This exercise calls for an exact copy of the listing, with no pictures kept.

[[ RECORD SET, beginning ]]

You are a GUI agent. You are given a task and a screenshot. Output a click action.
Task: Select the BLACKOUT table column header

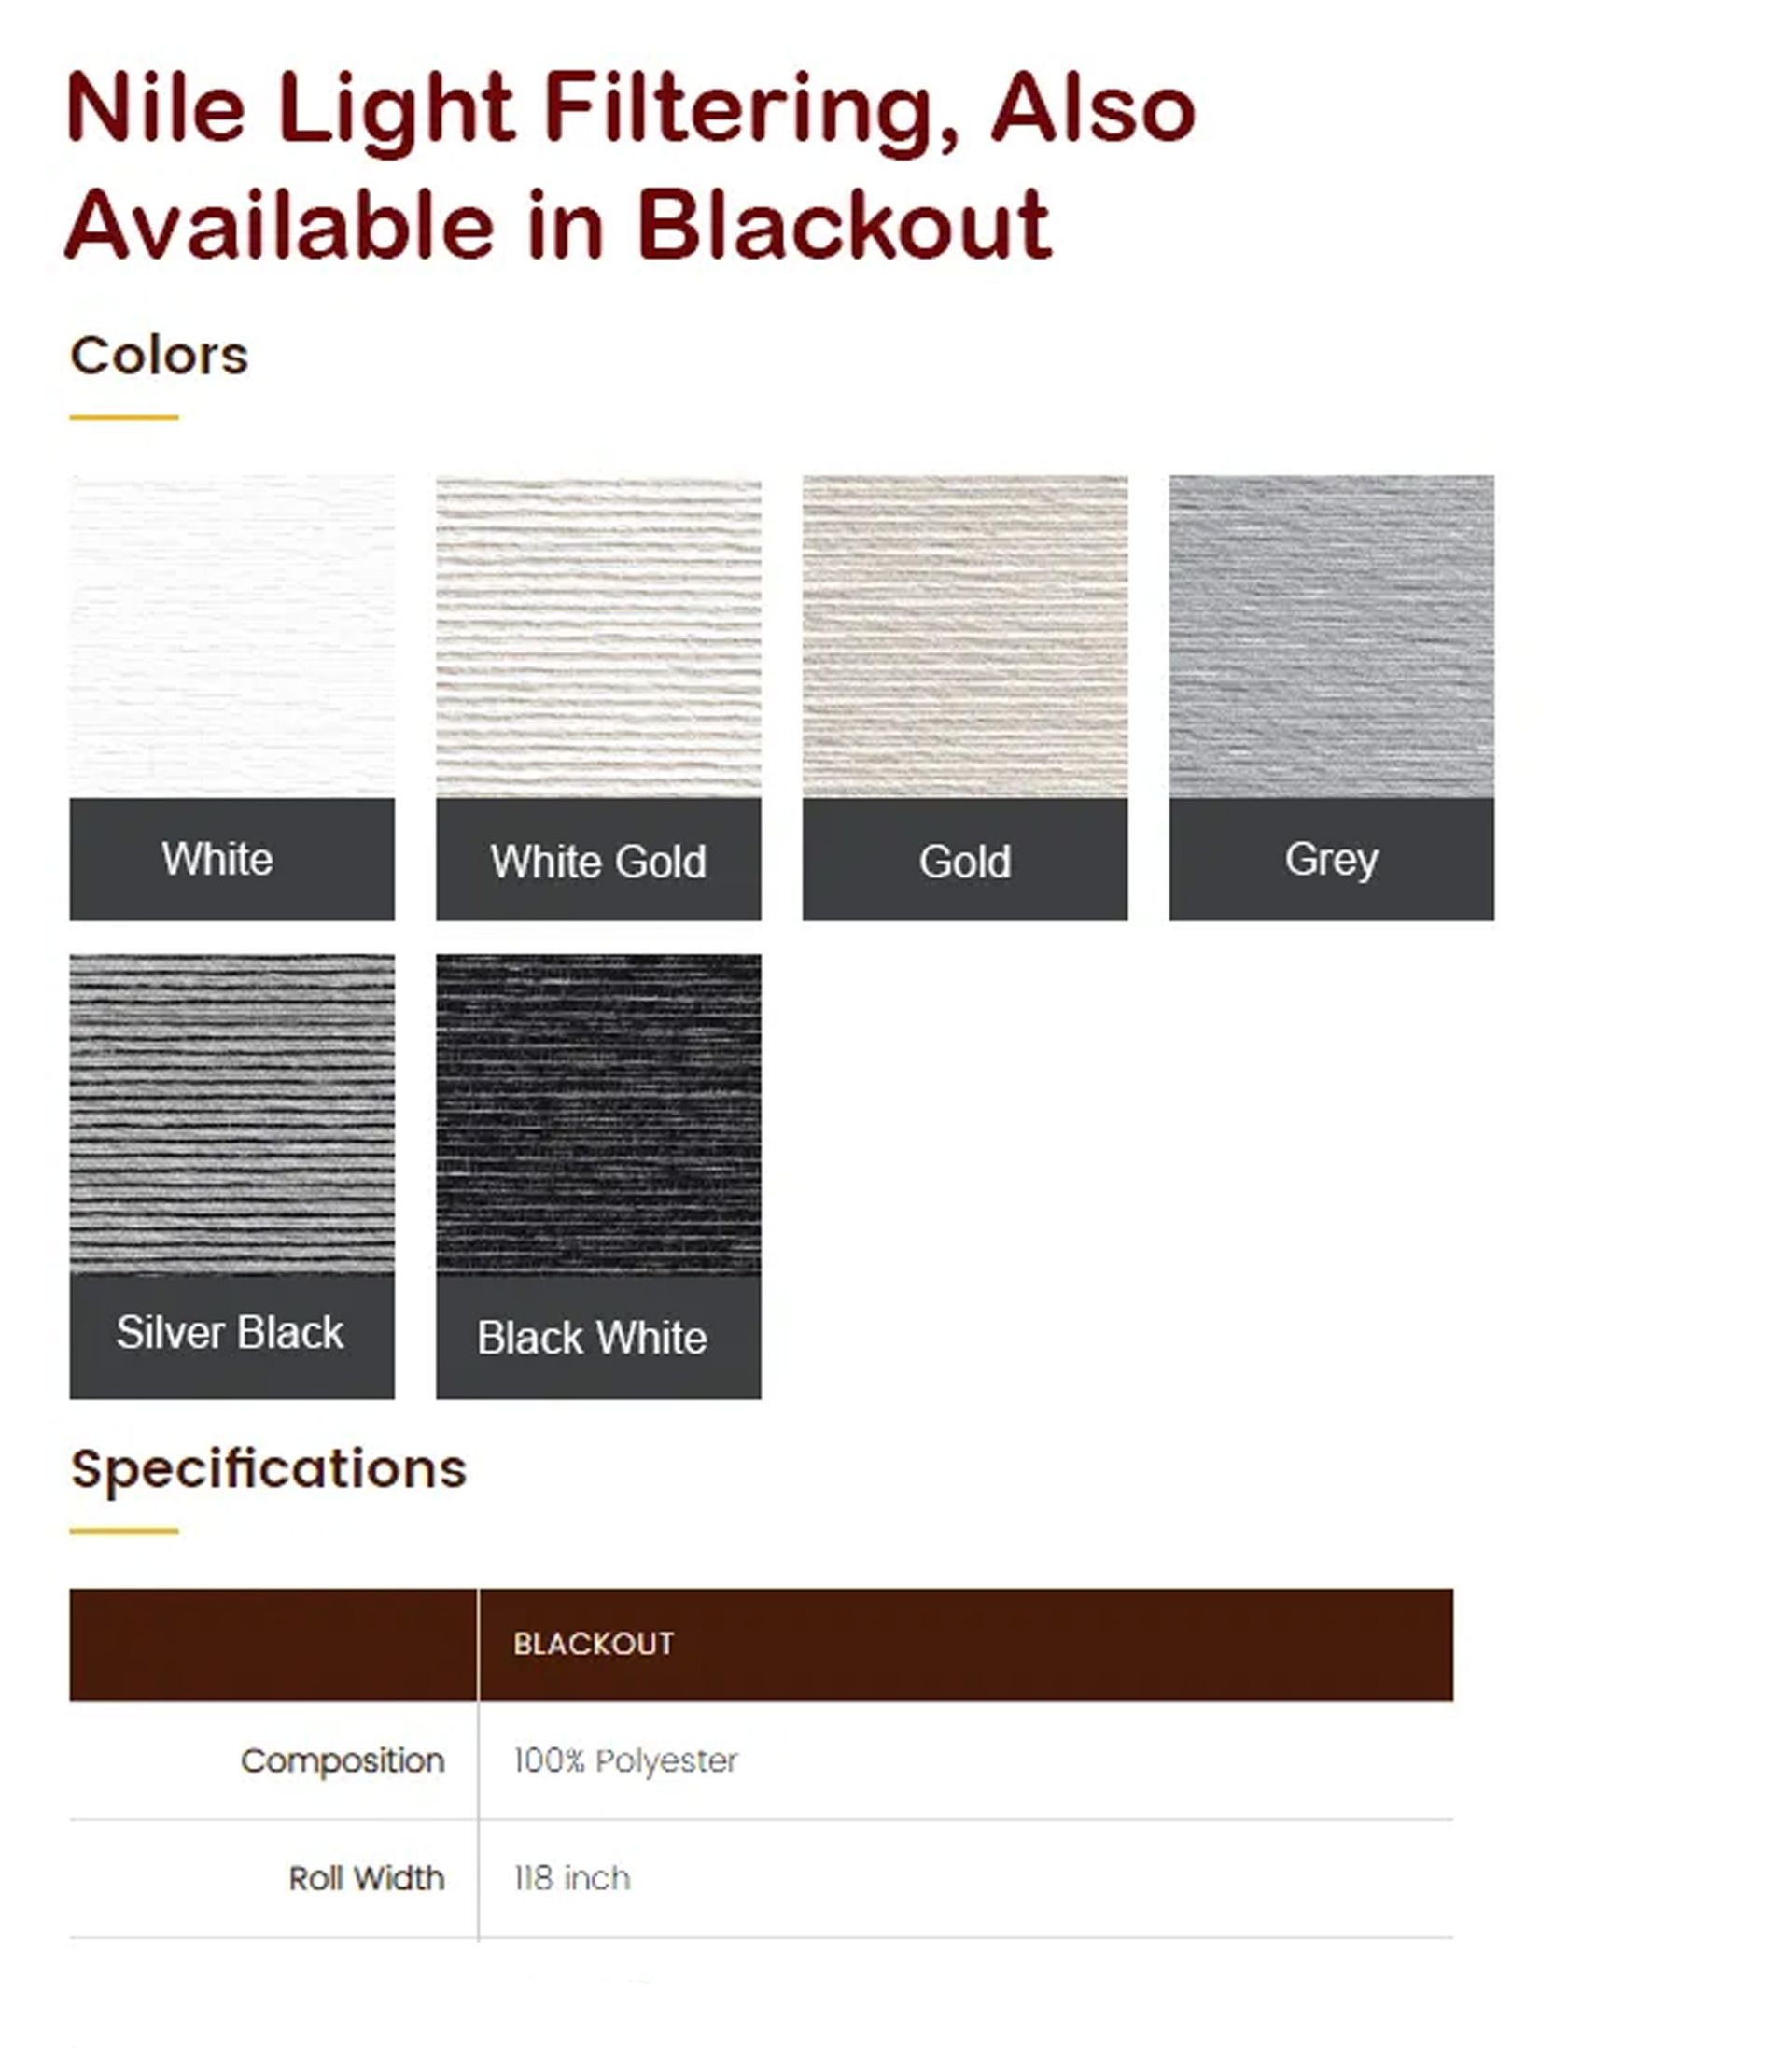pos(594,1644)
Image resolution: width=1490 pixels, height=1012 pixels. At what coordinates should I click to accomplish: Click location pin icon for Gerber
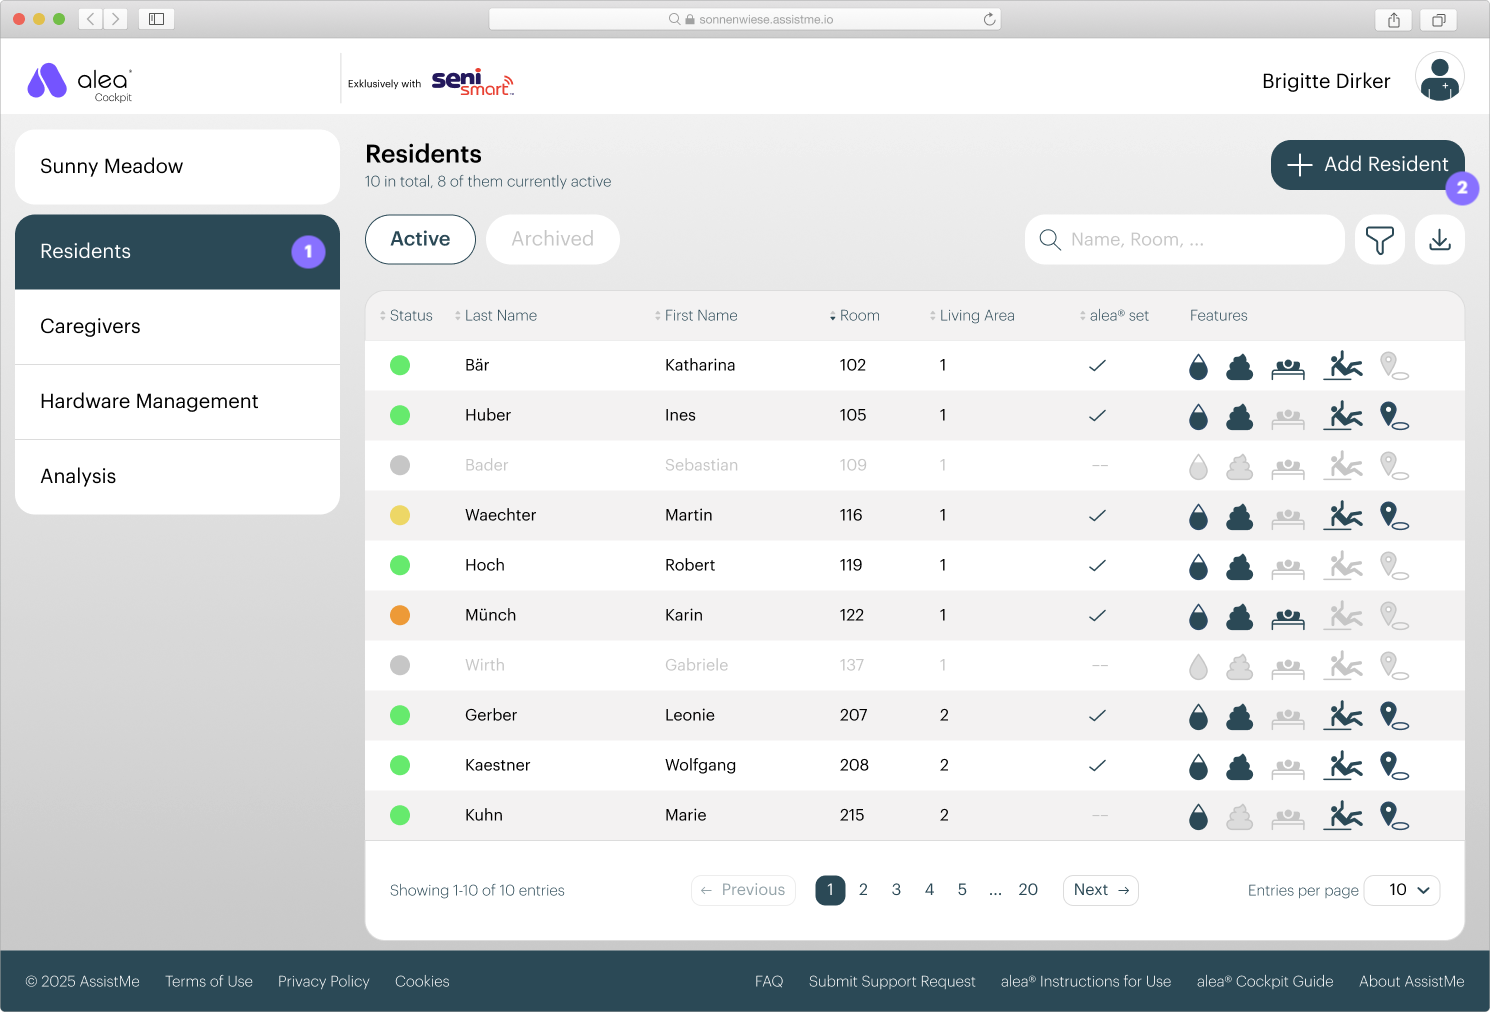pos(1393,716)
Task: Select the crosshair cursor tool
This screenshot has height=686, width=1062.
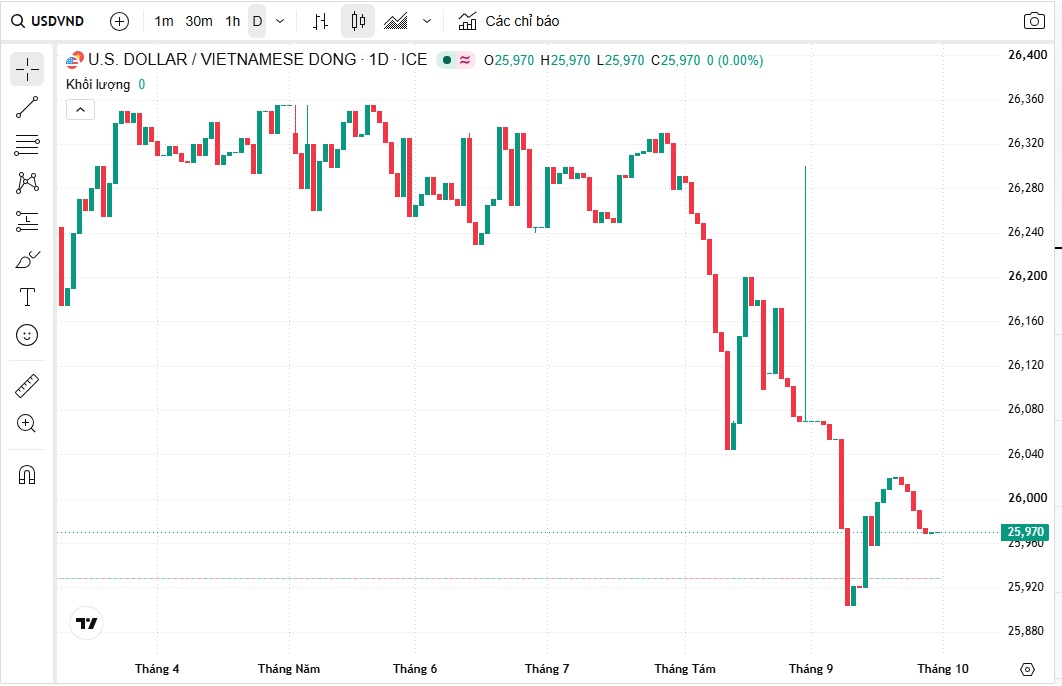Action: (27, 69)
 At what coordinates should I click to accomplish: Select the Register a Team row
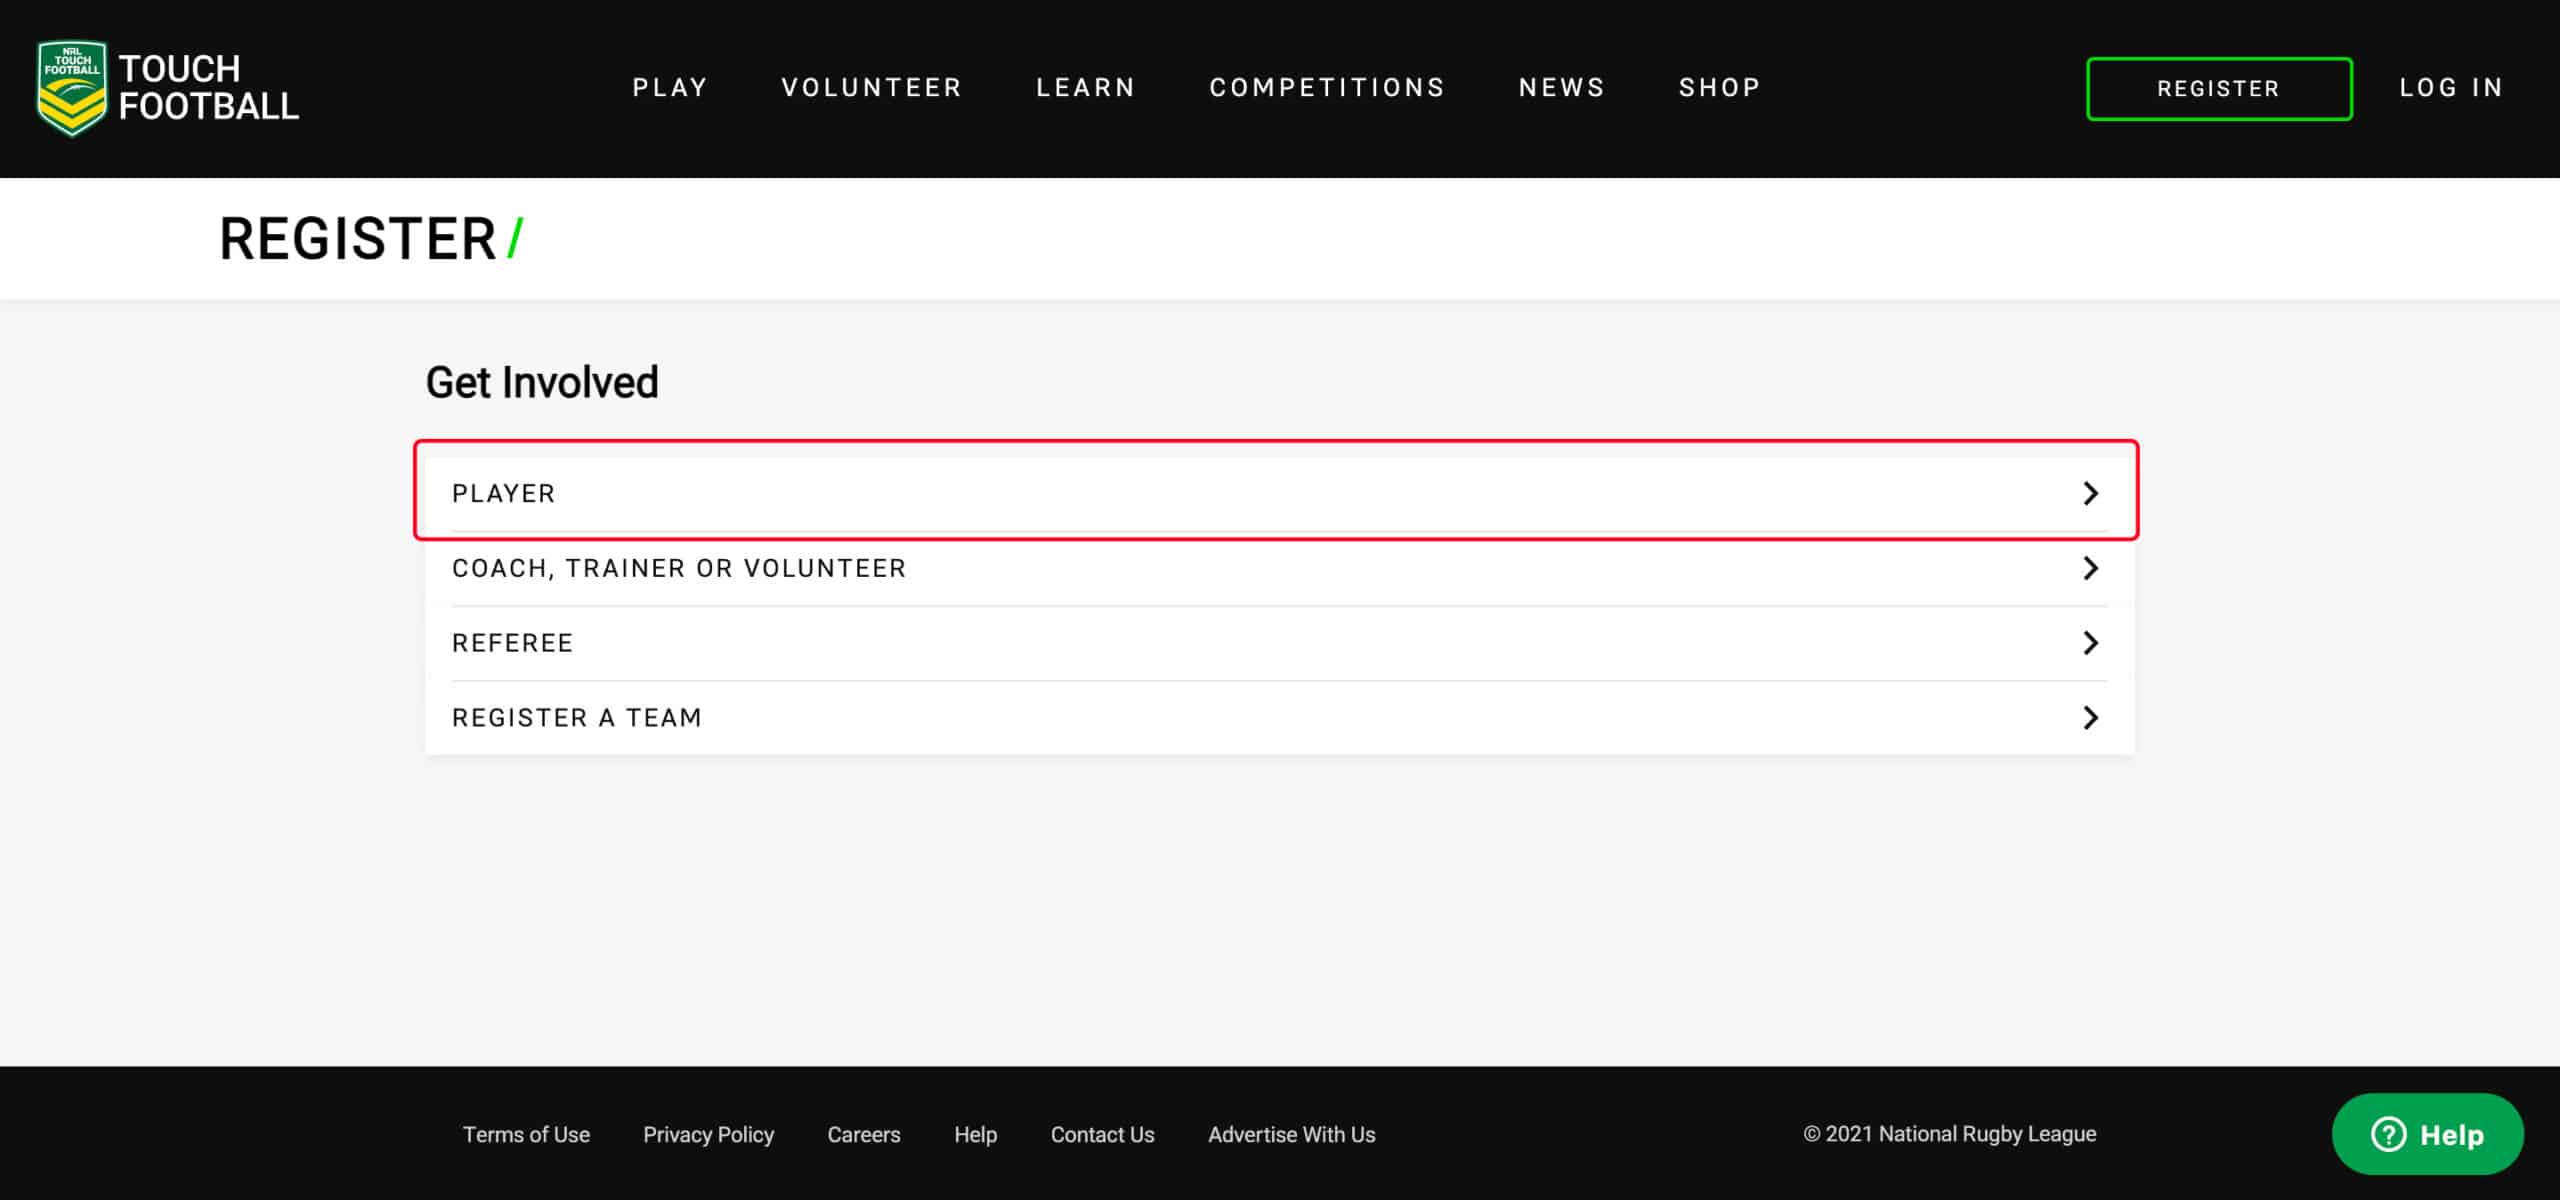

[[ RECORD SET, end ]]

OUTPUT FOR THIS EXERCISE:
You are a GUI agent. You are given a task and a screenshot. Output a click action.
Task: Select the BLACKOUT table column header

pos(594,1644)
Image resolution: width=1490 pixels, height=1012 pixels. At what coordinates should I click to accomplish: Click location pin icon for Gerber
pos(1393,716)
Task: Select the crosshair cursor tool
This screenshot has height=686, width=1062.
Action: (27, 69)
 At what coordinates should I click to accomplish: Select the Register a Team row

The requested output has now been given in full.